Reproduce the entries exactly and omit the pictures.

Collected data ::
- - - - - - -

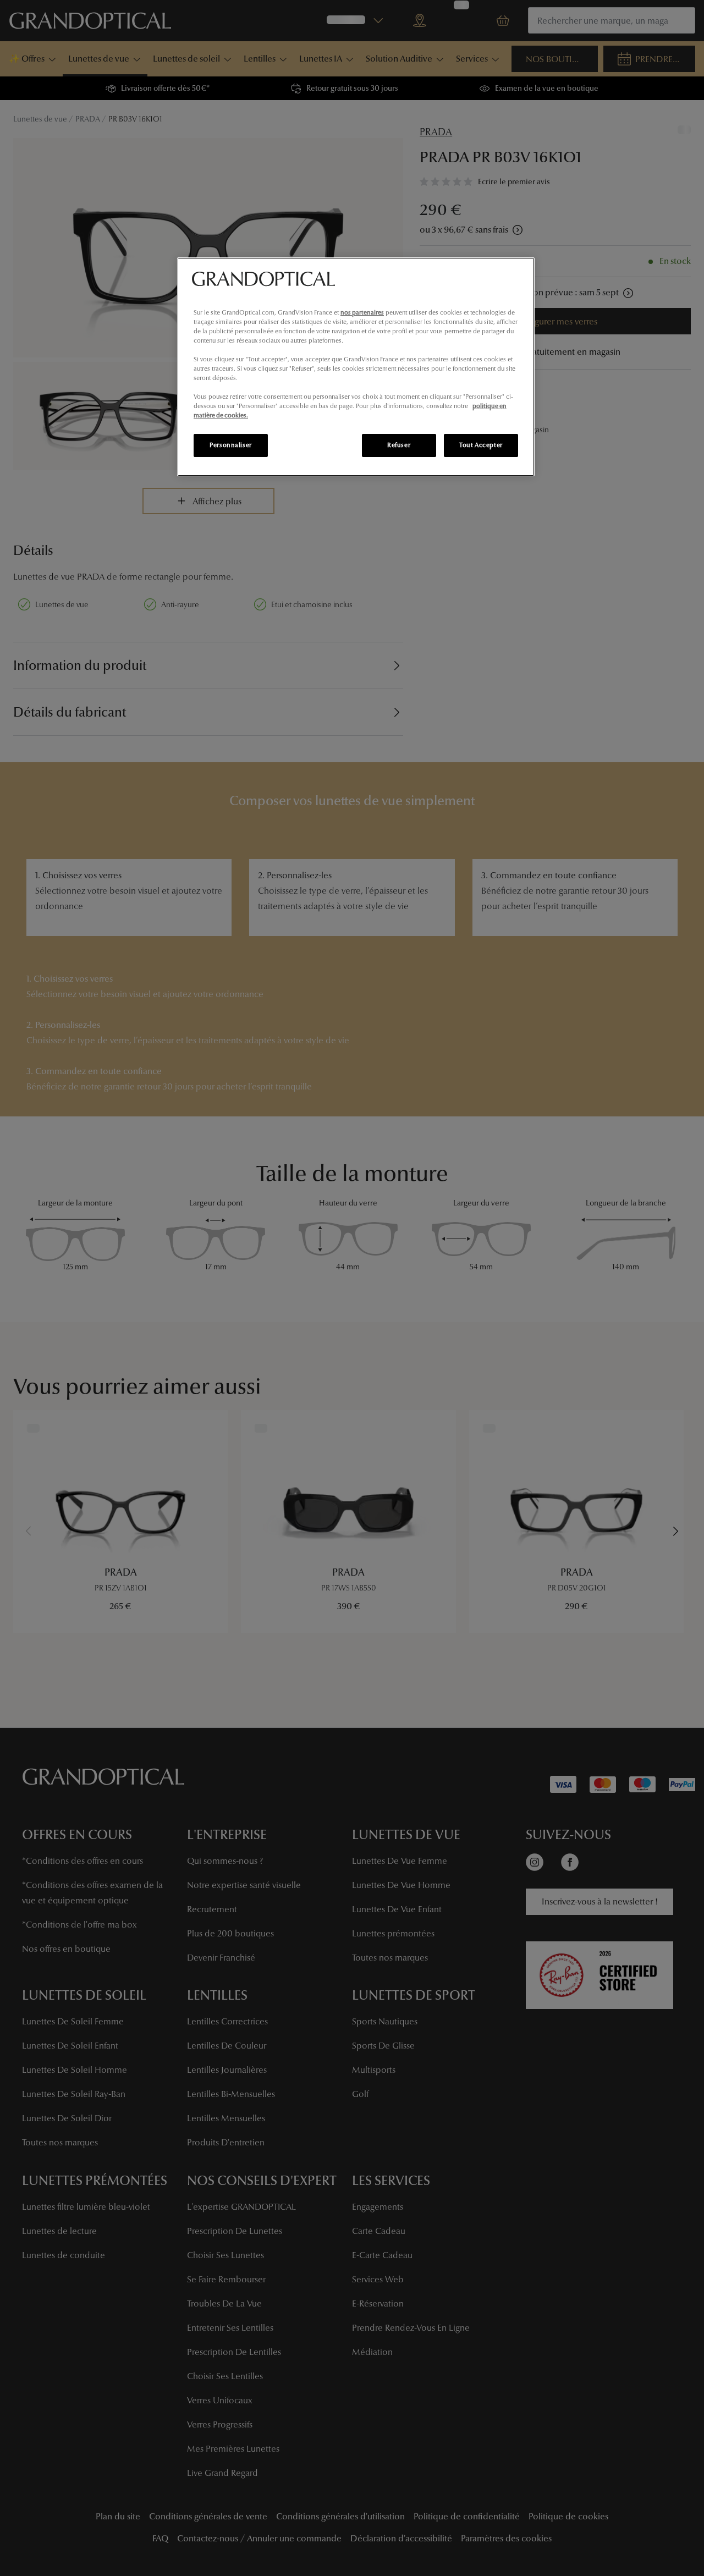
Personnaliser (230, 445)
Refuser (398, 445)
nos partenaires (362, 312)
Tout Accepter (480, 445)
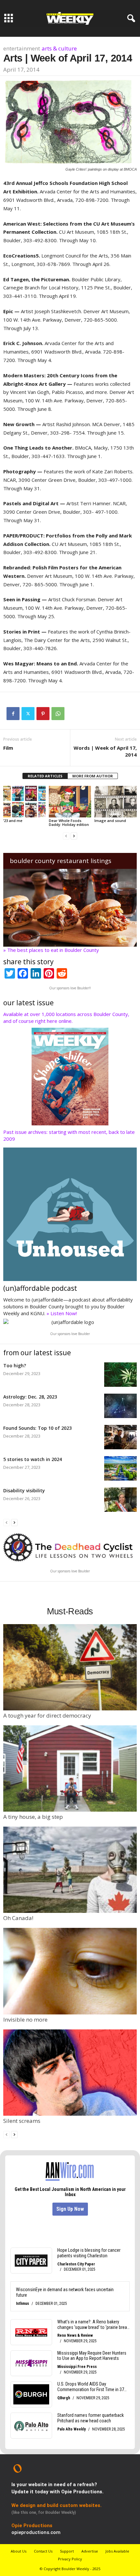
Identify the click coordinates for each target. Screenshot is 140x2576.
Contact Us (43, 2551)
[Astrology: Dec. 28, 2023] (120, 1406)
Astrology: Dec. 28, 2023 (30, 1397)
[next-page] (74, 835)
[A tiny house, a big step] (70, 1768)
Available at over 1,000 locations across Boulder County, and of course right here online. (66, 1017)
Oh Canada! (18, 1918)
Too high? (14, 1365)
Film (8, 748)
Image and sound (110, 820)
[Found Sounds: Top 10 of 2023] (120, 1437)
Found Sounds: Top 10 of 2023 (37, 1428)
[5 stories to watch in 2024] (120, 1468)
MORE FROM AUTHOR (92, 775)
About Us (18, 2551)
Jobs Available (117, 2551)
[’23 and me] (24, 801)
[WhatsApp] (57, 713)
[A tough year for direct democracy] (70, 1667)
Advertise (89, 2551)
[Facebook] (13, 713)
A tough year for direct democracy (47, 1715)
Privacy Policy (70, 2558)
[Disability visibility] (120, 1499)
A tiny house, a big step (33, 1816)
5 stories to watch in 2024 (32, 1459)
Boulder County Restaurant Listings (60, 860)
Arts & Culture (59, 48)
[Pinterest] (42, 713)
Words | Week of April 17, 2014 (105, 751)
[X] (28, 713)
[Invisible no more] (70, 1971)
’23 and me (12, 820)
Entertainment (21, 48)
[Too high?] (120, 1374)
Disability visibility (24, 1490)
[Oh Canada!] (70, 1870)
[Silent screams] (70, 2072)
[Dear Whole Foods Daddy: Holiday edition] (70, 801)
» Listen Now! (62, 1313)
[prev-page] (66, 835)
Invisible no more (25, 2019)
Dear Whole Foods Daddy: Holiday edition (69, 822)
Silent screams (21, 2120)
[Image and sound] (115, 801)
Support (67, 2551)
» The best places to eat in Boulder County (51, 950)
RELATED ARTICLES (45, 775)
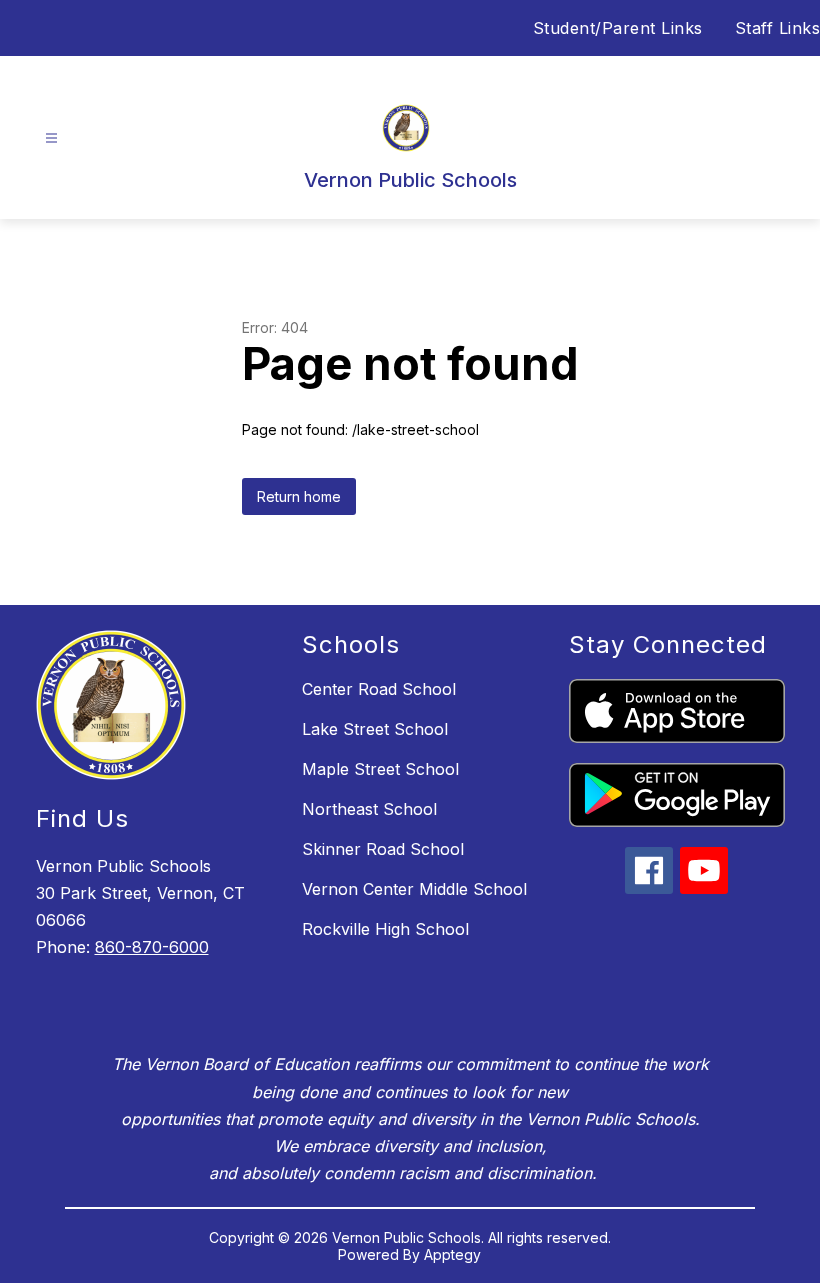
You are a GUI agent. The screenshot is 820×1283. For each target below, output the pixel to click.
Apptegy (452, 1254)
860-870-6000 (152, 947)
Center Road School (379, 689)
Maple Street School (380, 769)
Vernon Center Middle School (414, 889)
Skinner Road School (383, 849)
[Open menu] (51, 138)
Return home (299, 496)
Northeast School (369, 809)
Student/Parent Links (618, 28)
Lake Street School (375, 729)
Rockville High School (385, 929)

- - - - - - -

REPLY TO THE EXERCISE ::
Personnaliser (230, 445)
Refuser (398, 445)
nos partenaires (362, 312)
Tout Accepter (480, 445)
Identify the click coordinates for each target. Screenshot is 140x2576.
Contact Us (43, 2551)
[Astrology: Dec. 28, 2023] (120, 1406)
Astrology: Dec. 28, 2023 (30, 1397)
[next-page] (74, 835)
[A tiny house, a big step] (70, 1768)
Available at over 1,000 locations across Boulder County, and of course right here online. (66, 1017)
Oh Canada! (18, 1918)
Too high? (14, 1365)
Film (8, 748)
Image and sound (110, 820)
[Found Sounds: Top 10 of 2023] (120, 1437)
Found Sounds: Top 10 of 2023 (37, 1428)
[5 stories to watch in 2024] (120, 1468)
MORE FROM AUTHOR (92, 775)
About Us (18, 2551)
Jobs Available (117, 2551)
[’23 and me] (24, 801)
[WhatsApp] (57, 713)
[A tough year for direct democracy] (70, 1667)
Advertise (89, 2551)
[Facebook] (13, 713)
A tough year for direct democracy (47, 1715)
Privacy Policy (70, 2558)
[Disability visibility] (120, 1499)
A tiny house, a big step (33, 1816)
5 stories to watch in 2024 (32, 1459)
Boulder County Restaurant Listings (60, 860)
Arts & Culture (59, 48)
[Pinterest] (42, 713)
Words | Week of April 17, 2014 (105, 751)
[X] (28, 713)
[Invisible no more] (70, 1971)
’23 and me (12, 820)
Entertainment (21, 48)
[Too high?] (120, 1374)
Disability visibility (24, 1490)
[Oh Canada!] (70, 1870)
[Silent screams] (70, 2072)
[Dear Whole Foods Daddy: Holiday edition] (70, 801)
» Listen Now! (62, 1313)
[prev-page] (66, 835)
Invisible no more (25, 2019)
Dear Whole Foods Daddy: Holiday edition (69, 822)
Silent screams (21, 2120)
[Image and sound] (115, 801)
Support (67, 2551)
» The best places to eat in Boulder County (51, 950)
RELATED ARTICLES (45, 775)
You are a GUI agent. The screenshot is 820×1283. For each target below, output the pixel to click.
Apptegy (452, 1254)
860-870-6000 (152, 947)
Center Road School (379, 689)
Maple Street School (380, 769)
Vernon Center Middle School (414, 889)
Skinner Road School (383, 849)
[Open menu] (51, 138)
Return home (299, 496)
Northeast School (369, 809)
Student/Parent Links (618, 28)
Lake Street School (375, 729)
Rockville High School (385, 929)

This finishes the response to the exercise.